▸ Requirement:
The expected answer is the set of lines in the data below between the line holding "Viewport: 800px width, 440px height." and the line holding "Given: Add material in fourth empty plus slot", inclusive, written out exactly.

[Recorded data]
——
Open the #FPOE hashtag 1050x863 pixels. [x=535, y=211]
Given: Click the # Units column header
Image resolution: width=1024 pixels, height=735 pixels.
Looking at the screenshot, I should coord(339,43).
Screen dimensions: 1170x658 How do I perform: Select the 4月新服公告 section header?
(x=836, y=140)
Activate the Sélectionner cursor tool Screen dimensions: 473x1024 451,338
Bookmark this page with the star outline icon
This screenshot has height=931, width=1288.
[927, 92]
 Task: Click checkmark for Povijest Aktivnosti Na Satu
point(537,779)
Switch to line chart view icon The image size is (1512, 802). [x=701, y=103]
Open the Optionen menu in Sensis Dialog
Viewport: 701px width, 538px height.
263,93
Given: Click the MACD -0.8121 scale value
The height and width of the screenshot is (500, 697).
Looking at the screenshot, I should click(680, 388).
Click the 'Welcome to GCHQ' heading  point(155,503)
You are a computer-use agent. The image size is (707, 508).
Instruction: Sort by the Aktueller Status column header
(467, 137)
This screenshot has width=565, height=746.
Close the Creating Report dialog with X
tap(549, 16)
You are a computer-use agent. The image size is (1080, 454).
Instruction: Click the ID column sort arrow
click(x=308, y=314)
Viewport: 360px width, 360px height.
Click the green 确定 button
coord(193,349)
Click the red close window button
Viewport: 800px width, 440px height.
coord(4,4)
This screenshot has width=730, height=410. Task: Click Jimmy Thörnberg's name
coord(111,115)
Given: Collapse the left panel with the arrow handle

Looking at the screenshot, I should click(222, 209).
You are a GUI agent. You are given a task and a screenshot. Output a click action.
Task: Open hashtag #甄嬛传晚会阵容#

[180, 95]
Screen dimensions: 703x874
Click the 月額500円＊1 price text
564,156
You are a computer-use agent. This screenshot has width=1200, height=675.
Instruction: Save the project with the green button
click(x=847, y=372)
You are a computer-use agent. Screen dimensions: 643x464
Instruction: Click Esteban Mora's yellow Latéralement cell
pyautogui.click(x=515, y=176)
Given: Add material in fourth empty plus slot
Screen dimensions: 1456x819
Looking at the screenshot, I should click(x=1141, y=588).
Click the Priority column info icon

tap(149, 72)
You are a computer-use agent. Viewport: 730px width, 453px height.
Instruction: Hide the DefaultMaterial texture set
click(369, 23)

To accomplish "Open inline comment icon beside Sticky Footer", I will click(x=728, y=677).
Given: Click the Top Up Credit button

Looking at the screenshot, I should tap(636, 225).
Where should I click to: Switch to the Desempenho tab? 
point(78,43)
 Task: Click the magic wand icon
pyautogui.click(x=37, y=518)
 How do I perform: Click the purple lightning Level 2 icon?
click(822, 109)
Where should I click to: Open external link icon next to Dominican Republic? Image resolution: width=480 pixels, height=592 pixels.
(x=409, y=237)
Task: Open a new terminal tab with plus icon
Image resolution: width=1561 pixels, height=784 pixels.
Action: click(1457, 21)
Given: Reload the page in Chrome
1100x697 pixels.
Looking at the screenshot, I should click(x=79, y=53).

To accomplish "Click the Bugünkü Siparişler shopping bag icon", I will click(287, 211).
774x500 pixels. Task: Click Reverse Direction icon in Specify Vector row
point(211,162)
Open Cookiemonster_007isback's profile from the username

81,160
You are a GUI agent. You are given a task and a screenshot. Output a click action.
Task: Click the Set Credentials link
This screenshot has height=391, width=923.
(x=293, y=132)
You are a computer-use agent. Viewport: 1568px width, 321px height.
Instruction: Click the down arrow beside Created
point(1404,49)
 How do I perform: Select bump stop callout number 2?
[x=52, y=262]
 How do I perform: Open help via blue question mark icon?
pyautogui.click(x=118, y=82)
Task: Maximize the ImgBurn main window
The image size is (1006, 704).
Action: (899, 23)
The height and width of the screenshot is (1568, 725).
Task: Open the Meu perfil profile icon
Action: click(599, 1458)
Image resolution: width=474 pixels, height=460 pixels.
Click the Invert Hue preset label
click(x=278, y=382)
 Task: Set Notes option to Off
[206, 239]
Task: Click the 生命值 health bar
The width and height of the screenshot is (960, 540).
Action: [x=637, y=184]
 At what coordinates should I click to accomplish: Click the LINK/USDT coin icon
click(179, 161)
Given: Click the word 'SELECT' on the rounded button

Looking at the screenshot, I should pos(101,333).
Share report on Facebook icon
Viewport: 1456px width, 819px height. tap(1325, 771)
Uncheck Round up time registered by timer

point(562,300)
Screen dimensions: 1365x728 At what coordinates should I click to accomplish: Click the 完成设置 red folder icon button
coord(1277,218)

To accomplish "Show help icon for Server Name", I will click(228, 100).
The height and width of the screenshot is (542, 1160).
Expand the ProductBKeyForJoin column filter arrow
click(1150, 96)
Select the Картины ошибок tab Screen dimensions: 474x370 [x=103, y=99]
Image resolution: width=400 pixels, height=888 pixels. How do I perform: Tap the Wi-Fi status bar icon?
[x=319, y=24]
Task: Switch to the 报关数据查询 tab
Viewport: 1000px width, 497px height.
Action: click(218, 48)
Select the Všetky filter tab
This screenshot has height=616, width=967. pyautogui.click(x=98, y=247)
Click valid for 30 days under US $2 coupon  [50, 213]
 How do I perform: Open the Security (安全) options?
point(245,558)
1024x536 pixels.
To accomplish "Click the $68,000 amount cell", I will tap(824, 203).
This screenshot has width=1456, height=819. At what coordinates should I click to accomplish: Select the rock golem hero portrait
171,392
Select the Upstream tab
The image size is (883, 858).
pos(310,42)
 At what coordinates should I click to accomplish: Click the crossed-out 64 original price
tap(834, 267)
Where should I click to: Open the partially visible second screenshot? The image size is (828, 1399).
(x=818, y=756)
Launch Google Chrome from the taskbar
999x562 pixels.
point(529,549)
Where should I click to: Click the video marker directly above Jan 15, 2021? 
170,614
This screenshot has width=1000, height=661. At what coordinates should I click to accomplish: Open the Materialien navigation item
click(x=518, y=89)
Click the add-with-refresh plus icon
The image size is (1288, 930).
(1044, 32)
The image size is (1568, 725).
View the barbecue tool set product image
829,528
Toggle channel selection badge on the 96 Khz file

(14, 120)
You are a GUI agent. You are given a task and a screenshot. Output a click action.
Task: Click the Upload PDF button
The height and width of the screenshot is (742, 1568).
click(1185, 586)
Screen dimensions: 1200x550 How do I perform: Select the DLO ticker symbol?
——
▸ Output of the task:
Viewport: 800px width, 440px height.
coord(4,4)
This screenshot has width=730, height=410. Task: Click Jimmy Thörnberg's name
coord(111,115)
Given: Collapse the left panel with the arrow handle

Looking at the screenshot, I should click(222, 209).
You are a GUI agent. You are given a task and a screenshot. Output a click action.
Task: Open hashtag #甄嬛传晚会阵容#

[180, 95]
Screen dimensions: 703x874
Click the 月額500円＊1 price text
564,156
You are a computer-use agent. This screenshot has width=1200, height=675.
Instruction: Save the project with the green button
click(x=847, y=372)
You are a computer-use agent. Screen dimensions: 643x464
Instruction: Click Esteban Mora's yellow Latéralement cell
pyautogui.click(x=515, y=176)
Given: Add material in fourth empty plus slot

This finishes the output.